Convert the lines of the rows from the one containing "The image size is (1494, 812)." through the end of the rows, both ends included, into a JSON list of strings with one string per line and no blank lines. Leave the pictures out of the answer.

**Record excerpts:**
##########

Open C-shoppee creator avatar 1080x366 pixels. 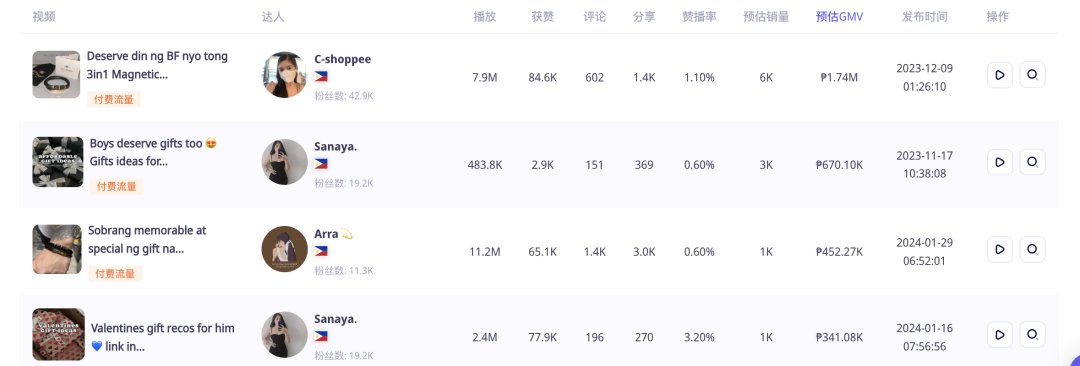tap(284, 74)
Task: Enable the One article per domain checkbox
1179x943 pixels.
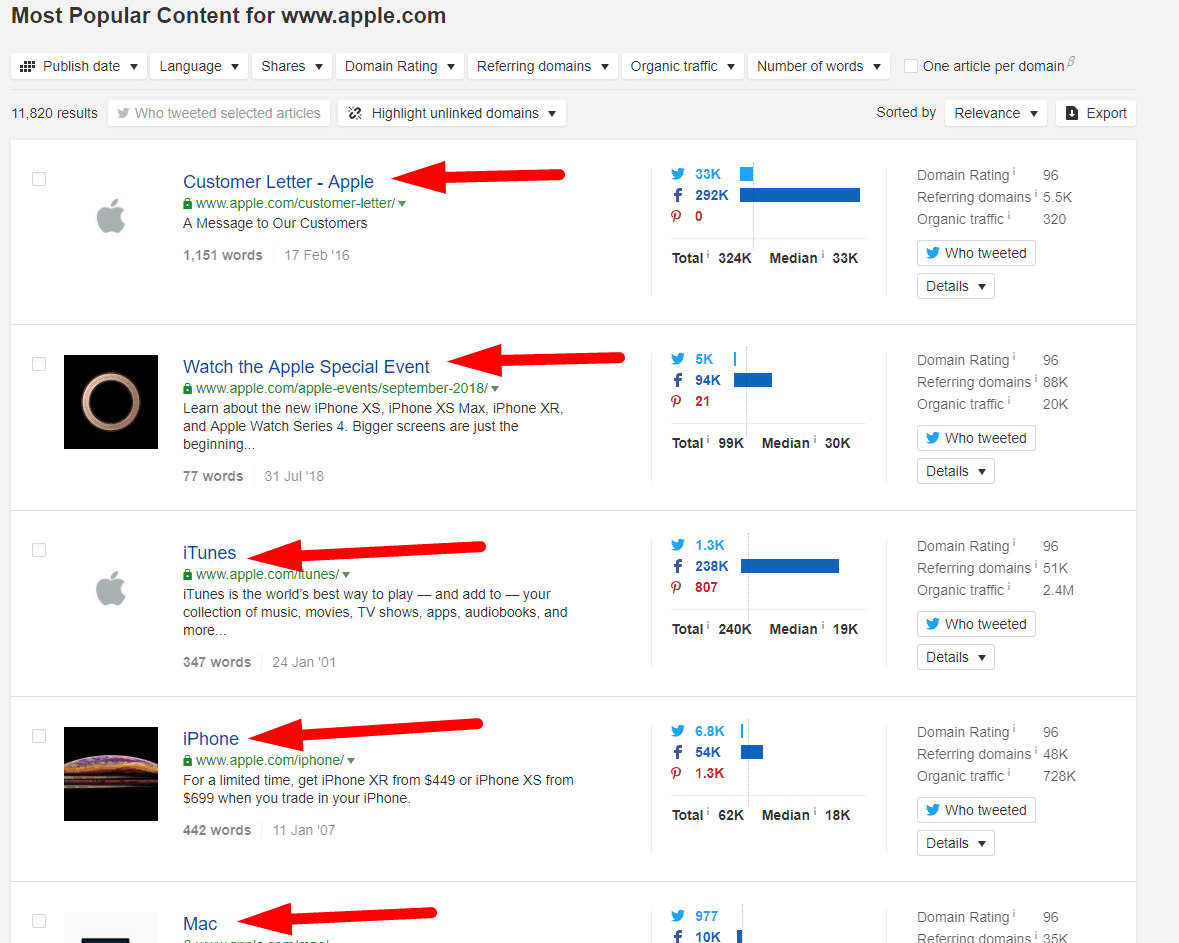Action: point(911,65)
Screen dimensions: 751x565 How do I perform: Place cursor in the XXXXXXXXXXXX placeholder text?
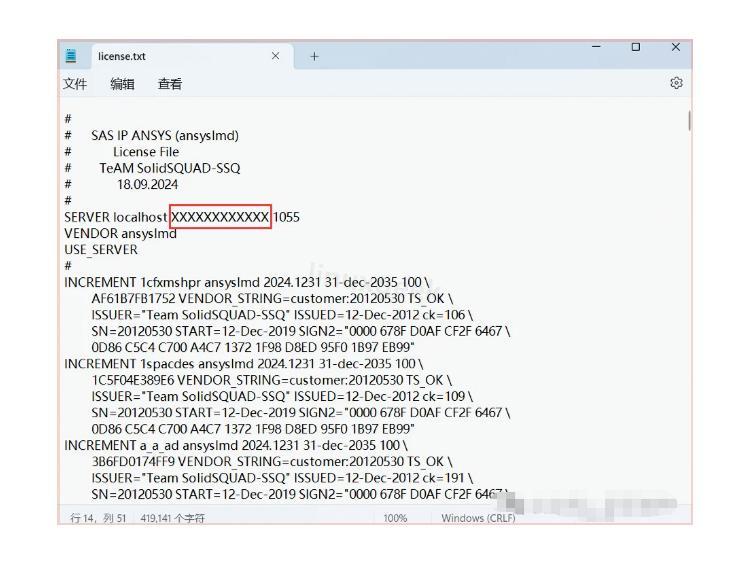pyautogui.click(x=220, y=217)
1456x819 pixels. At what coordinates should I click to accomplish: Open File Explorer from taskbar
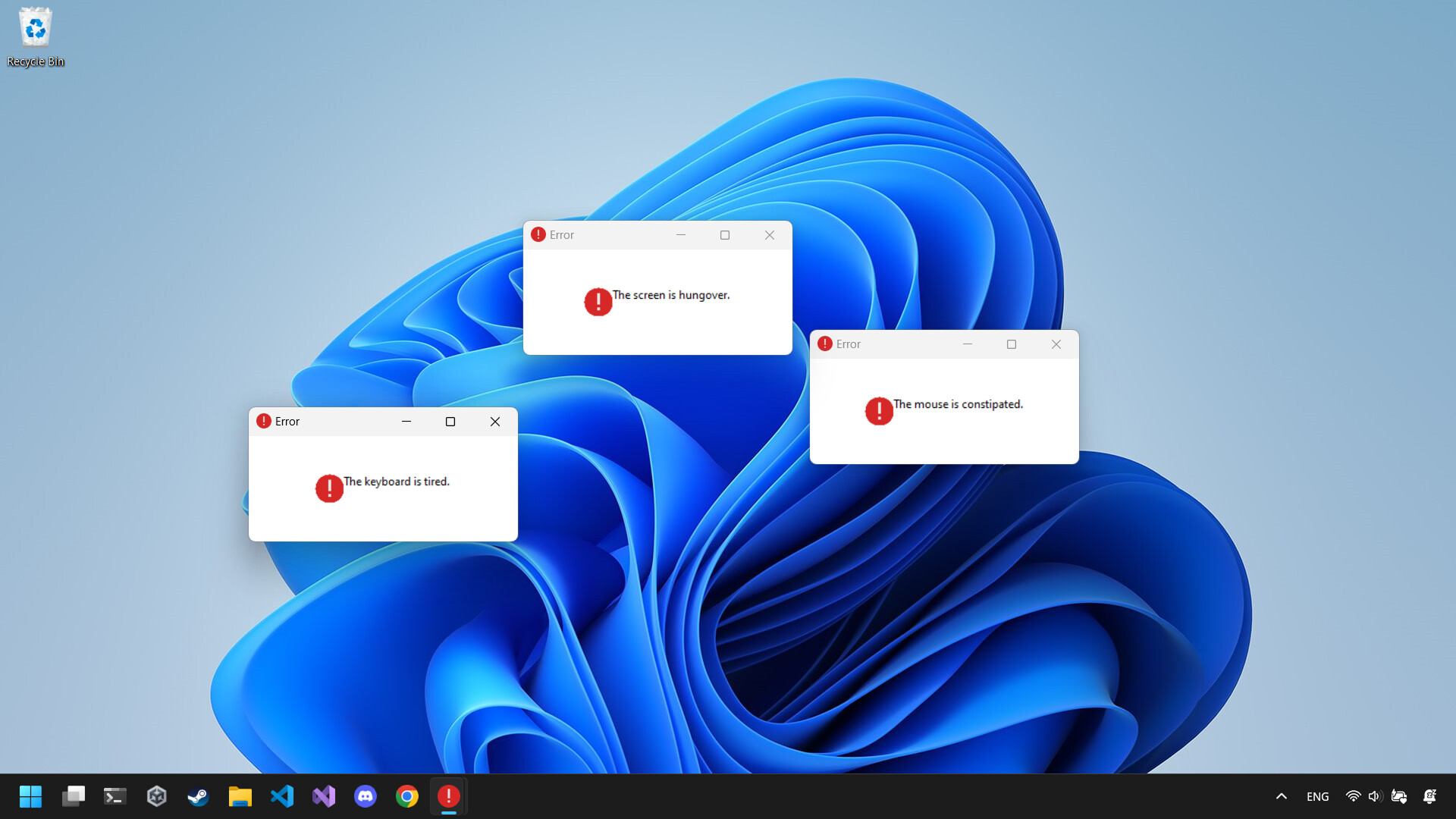[x=240, y=796]
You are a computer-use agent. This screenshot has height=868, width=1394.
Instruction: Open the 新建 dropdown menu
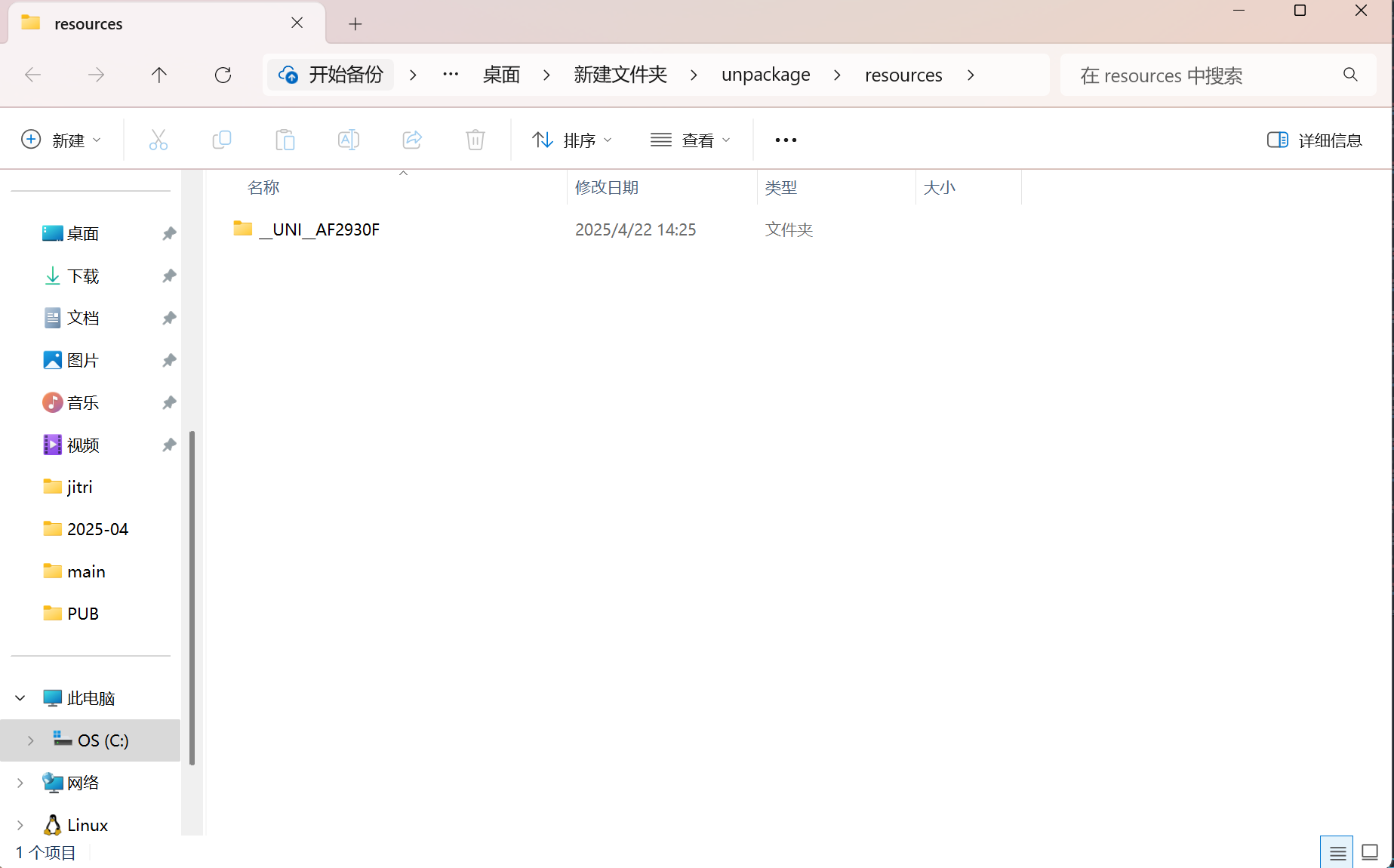click(x=62, y=140)
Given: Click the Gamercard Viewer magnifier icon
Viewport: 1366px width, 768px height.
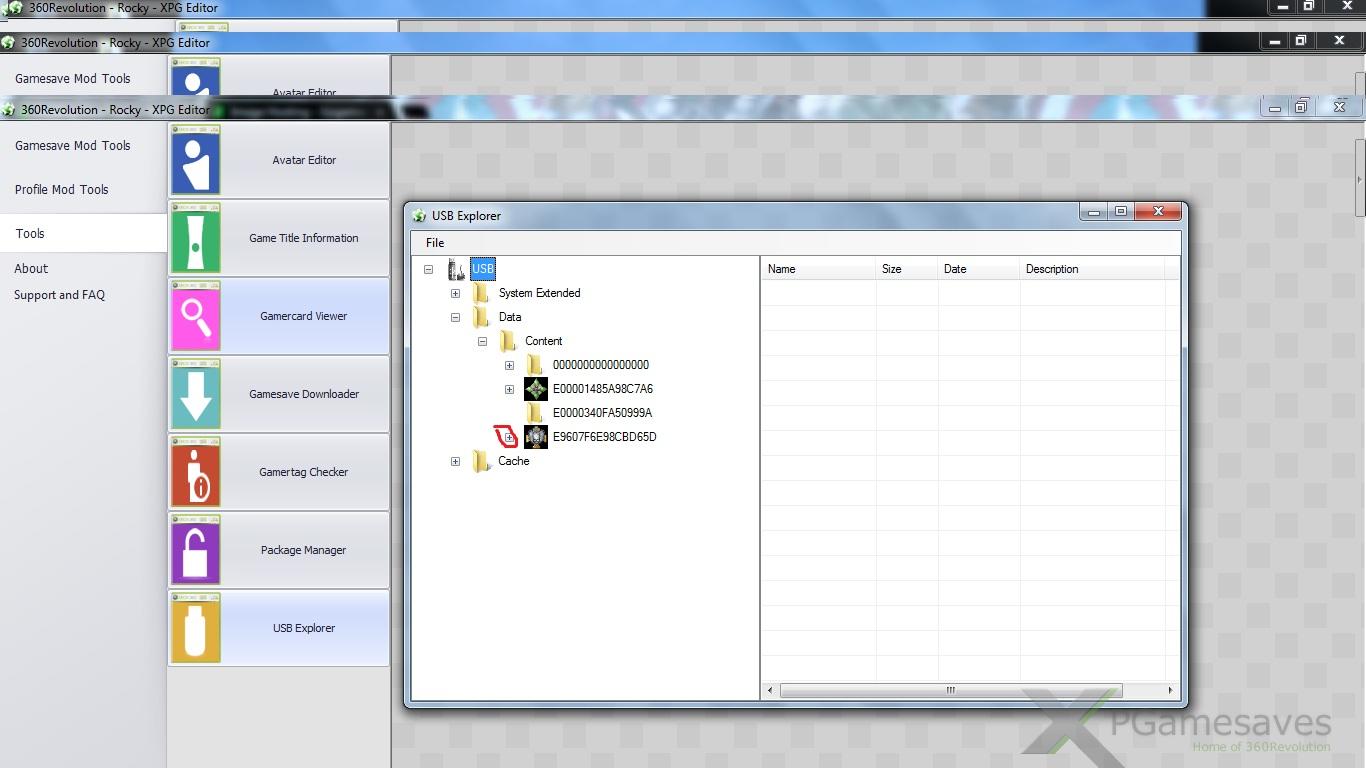Looking at the screenshot, I should [195, 316].
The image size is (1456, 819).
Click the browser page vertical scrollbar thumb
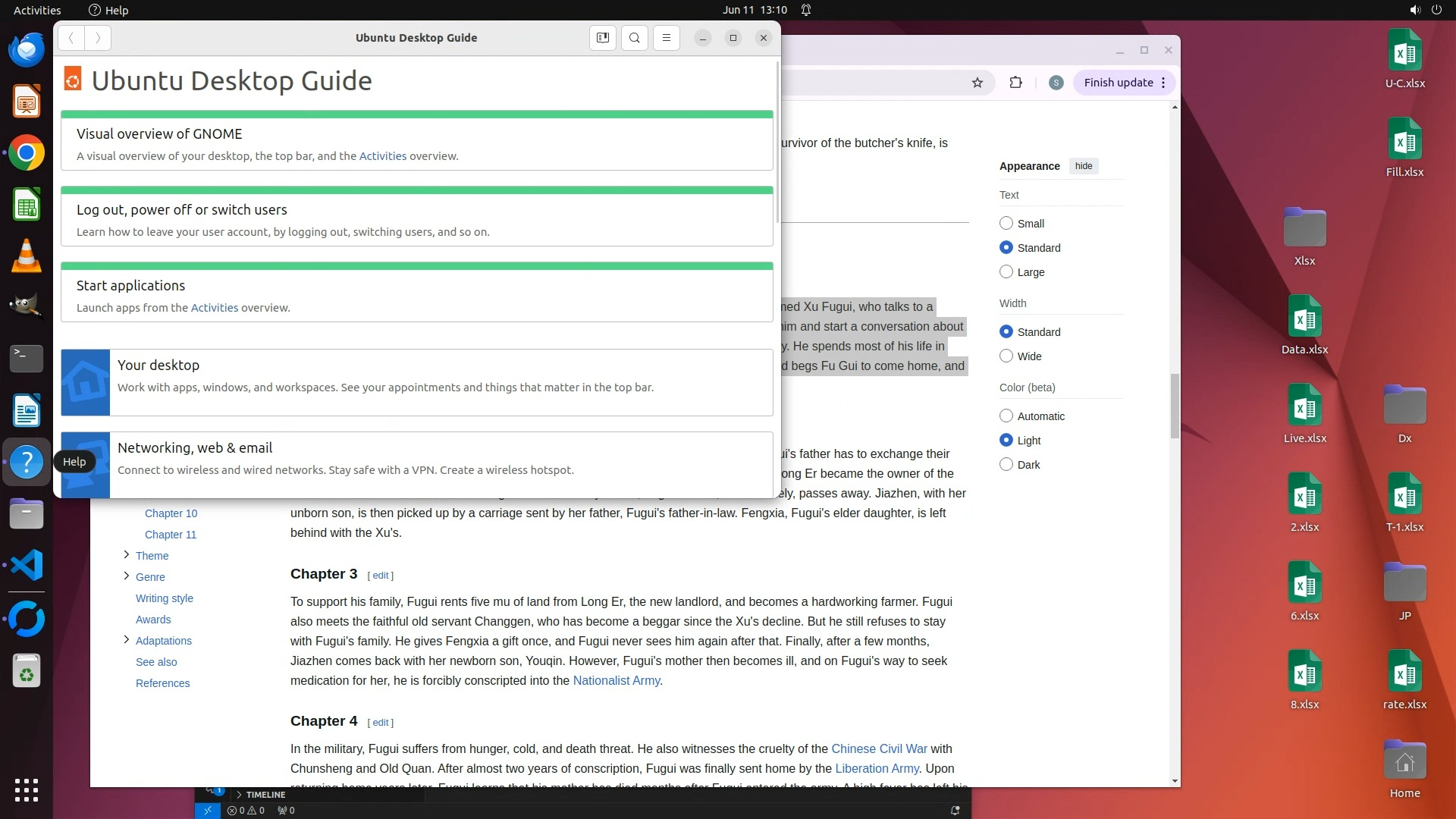click(1175, 406)
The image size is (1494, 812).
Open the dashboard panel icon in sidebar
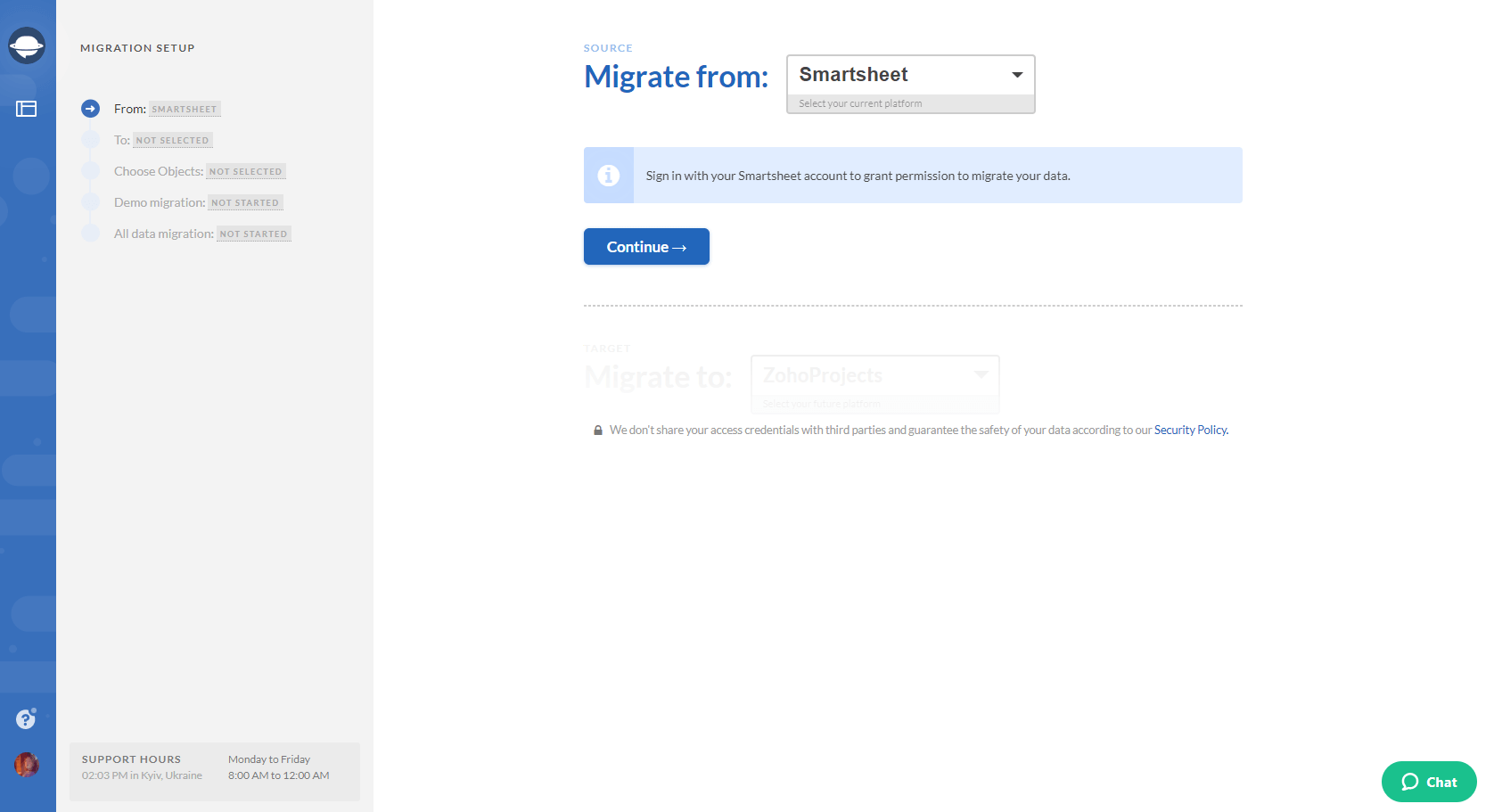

##########

**Response:**
[
  "The image size is (1494, 812).",
  "Open the dashboard panel icon in sidebar"
]